First, we note how much of the criticism of Alberta’s policies has failed to properly focus on the special vulnerabilities of children. We survey the myriad ways that Canadian law, including the Charter, offers special protections for children as the most vulnerable members of society.
Second, we argue that parental notification and consent policies are quite consistent with the special role Canadian law accords to parents and other caretakers as the agents best positioned to make decisions in the best interests of their own children. Those who dismiss or diminish the importance of parental rights are not only mischaracterizing positive law but also rejecting foundational liberal principles.
Third, we observe how age-related restrictions on children’s access to different products and activities are widespread and easily justified in Canadian law as being in the interest of protecting children. We also review growing evidence of the uncertain benefits and grave risks of “gender affirming” medical interventions such as puberty blockers or cross-sex hormones and argue that this evidence helps to justify Alberta’s age-based restrictions on such interventions.

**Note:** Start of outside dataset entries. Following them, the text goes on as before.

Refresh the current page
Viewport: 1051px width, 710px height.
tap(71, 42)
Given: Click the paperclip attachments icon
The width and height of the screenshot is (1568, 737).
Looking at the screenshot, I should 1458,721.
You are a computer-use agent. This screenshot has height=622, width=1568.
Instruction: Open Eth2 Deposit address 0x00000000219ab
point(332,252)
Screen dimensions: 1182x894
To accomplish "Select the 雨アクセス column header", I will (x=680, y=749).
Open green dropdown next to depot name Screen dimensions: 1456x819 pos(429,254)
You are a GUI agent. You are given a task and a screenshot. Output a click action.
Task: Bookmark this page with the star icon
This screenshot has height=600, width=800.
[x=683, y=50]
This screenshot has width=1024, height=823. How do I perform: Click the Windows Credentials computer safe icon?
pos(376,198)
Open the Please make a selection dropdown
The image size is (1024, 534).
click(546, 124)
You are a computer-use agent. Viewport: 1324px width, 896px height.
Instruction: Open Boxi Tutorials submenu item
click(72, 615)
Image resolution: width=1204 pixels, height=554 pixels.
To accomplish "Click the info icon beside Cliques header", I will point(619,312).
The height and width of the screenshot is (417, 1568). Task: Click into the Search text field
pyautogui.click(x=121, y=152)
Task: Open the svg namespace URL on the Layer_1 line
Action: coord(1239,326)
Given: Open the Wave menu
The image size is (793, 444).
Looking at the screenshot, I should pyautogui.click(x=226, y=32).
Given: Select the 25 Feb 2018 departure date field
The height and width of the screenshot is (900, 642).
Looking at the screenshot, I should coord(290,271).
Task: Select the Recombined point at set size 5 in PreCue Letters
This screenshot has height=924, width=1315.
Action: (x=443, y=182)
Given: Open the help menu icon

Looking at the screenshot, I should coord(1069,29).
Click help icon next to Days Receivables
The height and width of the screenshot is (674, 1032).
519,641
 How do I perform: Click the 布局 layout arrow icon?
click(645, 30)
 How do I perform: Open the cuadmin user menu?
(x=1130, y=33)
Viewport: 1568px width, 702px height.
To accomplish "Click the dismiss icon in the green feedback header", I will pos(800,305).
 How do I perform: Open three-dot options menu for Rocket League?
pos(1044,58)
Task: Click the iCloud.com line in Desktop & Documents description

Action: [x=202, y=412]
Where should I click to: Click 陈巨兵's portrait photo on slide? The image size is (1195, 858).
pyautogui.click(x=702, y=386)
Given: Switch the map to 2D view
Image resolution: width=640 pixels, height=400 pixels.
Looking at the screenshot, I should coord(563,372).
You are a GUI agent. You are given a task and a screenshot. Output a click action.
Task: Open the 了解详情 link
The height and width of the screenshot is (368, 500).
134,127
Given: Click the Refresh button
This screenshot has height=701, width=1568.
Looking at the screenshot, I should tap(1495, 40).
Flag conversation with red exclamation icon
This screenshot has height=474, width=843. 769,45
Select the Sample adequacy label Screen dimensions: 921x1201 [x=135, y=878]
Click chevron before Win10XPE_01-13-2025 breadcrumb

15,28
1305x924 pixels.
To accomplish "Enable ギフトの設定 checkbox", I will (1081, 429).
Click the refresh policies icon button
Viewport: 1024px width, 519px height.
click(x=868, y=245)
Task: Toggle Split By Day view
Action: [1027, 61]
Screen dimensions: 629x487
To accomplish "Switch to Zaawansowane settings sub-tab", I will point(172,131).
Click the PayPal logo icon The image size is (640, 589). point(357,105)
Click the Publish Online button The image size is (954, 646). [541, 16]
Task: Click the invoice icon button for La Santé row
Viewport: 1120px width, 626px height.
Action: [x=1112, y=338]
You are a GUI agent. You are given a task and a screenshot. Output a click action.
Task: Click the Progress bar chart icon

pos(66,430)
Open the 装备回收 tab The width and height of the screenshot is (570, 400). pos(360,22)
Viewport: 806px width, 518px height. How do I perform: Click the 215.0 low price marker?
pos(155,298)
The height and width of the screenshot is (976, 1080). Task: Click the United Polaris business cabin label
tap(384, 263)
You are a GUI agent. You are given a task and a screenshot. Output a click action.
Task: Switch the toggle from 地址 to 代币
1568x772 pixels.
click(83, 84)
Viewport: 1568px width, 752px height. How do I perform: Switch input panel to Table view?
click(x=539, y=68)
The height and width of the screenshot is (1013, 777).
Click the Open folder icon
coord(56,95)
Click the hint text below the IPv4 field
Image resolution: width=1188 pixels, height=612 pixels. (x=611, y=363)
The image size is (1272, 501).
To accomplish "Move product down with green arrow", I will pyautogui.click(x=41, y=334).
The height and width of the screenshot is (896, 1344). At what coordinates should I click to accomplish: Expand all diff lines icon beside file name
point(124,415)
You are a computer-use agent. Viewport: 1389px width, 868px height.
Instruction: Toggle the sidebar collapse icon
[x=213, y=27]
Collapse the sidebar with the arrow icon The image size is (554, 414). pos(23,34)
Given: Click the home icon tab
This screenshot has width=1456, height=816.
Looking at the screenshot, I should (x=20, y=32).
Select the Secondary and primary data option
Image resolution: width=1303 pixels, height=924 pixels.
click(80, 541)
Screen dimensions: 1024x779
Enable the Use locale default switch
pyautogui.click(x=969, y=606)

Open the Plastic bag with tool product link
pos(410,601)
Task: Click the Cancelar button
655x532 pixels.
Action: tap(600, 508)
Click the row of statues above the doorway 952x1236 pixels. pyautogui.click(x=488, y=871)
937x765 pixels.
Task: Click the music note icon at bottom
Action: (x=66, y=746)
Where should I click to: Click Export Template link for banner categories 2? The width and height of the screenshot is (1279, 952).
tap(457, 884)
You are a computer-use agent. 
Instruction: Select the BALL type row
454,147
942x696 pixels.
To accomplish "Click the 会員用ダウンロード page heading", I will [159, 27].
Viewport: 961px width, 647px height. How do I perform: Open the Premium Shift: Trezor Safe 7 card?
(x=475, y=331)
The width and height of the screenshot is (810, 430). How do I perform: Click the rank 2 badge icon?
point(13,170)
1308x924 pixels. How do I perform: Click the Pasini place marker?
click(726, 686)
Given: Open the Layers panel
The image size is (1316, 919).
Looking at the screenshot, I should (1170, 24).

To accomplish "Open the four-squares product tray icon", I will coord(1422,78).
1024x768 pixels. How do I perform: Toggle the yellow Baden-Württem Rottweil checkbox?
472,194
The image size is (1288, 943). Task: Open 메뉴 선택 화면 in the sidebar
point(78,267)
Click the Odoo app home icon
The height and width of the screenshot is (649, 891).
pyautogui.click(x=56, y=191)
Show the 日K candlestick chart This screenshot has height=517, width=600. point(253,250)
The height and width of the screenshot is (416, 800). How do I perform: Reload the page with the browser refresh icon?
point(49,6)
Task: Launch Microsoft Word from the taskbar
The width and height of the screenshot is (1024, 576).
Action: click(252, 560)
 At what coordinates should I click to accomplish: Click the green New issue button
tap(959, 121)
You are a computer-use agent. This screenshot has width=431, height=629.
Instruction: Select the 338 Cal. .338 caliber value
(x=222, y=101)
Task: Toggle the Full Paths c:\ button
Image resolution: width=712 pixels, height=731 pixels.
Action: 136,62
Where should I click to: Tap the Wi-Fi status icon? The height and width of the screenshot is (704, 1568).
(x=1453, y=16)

Fourth, we review the special protections offered to women and girls in Canadian law, including sections 15 and 28 of the Charter, and how Alberta’s proposed restrictions on biological males participating in women’s and girls’ sports are simply part of the exclusivity necessary to make these sports fair and substantively equal. The advantages possessed by biological males, even after medical interventions, are empirically clear and significant such that prohibiting them from participating in female sports serves the non-discriminatory purpose of protecting women and girls against arbitrary and unfair sporting events.
In the final sections of the paper, we note that any invocation by Alberta of section 33 of the Charter (the notwithstanding clause), following Saskatchewan’s example to protect its policies from substantive judicial review, is best understood as anticipating disagreement with federally appointed courts about how Charter rights relate to this policy context. Laws invoking section 33 can protect rights and other communal interests. We also argue that claims about how Alberta’s policies violate “Indigenous legal orders” should be made with much more caution considering the colonial history of denying Indigenous parents rights over their children’s upbringing.